***** Records shown

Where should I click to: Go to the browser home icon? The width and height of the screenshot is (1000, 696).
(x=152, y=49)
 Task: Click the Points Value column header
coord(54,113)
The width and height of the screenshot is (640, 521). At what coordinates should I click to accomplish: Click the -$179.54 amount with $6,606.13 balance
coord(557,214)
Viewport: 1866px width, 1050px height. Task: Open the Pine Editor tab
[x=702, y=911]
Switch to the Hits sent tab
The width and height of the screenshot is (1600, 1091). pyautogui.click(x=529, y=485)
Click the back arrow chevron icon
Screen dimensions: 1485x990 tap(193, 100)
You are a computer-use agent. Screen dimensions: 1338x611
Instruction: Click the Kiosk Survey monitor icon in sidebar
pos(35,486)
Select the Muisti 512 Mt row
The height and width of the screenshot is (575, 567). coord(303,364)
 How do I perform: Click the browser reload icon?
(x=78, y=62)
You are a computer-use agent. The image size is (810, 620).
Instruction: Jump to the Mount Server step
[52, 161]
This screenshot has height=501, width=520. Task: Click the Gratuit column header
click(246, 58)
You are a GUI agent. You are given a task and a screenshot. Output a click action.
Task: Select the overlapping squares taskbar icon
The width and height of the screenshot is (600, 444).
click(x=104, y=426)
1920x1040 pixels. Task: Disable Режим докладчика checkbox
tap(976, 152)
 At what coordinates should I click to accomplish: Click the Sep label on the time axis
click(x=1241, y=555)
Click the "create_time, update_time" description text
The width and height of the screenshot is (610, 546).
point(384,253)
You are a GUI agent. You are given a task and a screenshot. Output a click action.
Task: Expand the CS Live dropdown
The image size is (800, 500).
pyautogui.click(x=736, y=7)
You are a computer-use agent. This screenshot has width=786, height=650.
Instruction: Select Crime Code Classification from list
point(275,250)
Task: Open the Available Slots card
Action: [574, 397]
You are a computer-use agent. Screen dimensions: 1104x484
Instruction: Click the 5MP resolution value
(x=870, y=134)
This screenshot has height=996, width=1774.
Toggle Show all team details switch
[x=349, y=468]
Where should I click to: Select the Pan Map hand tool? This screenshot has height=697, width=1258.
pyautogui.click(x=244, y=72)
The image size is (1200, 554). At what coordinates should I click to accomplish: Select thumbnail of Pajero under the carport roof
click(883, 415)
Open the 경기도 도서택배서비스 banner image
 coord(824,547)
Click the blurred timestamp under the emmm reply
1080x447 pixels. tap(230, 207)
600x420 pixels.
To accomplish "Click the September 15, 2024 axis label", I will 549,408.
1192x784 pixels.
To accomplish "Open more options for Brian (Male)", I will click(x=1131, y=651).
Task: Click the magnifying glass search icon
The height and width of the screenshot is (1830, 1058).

**********

* _What needs to be done_:
The only output should be the lines from the one containing "Open the 경기도 도서택배서비스 banner image" through the final line of the material above, copied exactly.

* _Solved problem_:
Open the 경기도 도서택배서비스 banner image
 coord(824,547)
Click the blurred timestamp under the emmm reply
1080x447 pixels. tap(230, 207)
600x420 pixels.
To accomplish "Click the September 15, 2024 axis label", I will 549,408.
1192x784 pixels.
To accomplish "Open more options for Brian (Male)", I will click(x=1131, y=651).
Task: Click the magnifying glass search icon
The height and width of the screenshot is (1830, 1058).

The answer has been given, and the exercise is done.